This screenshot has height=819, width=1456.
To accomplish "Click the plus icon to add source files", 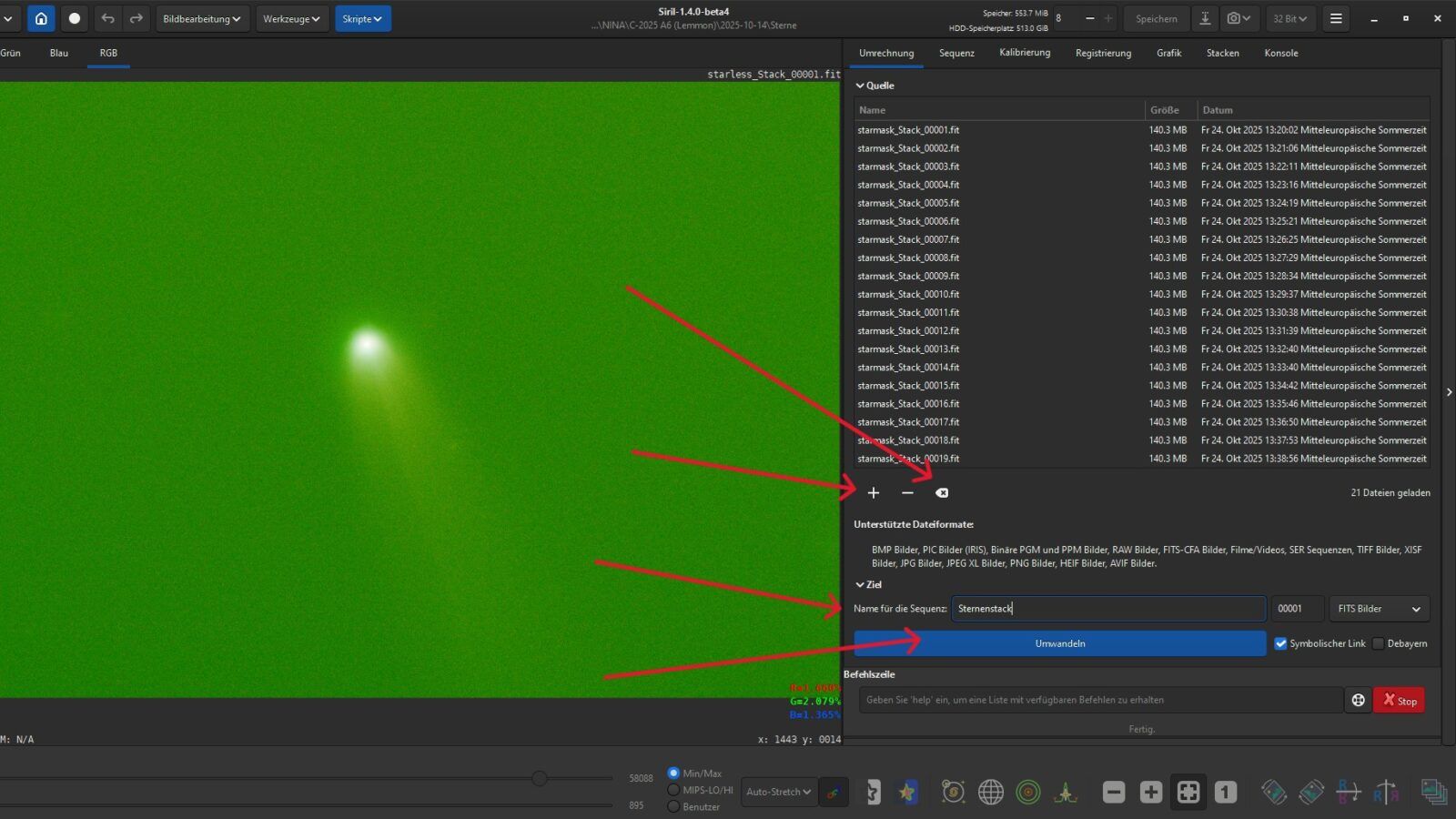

○ ○ ○ ○ ○

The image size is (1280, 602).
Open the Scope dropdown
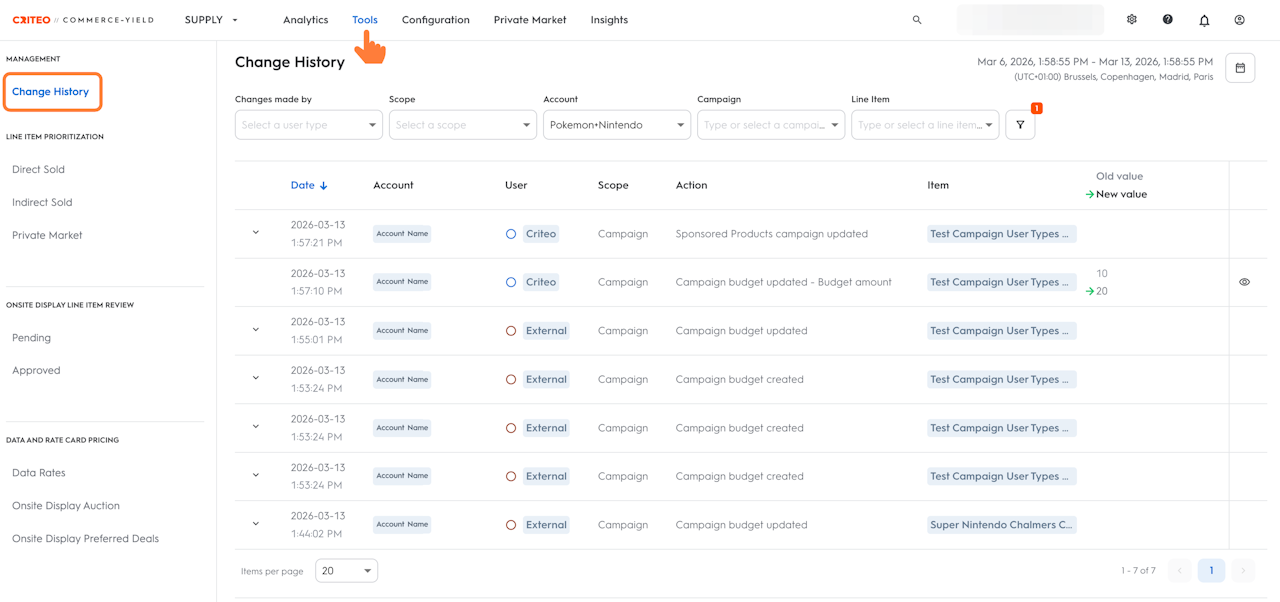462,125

○ ○ ○ ○ ○

• **Brief**
When you reach the line that has "This screenshot has height=819, width=1456." in the data above, start repeating lines exactly, and stop after the line that has "the plus icon"; pictures stay out.

• **Answer space**
This screenshot has height=819, width=1456.
To accomplish "Click the plus icon to add source files", 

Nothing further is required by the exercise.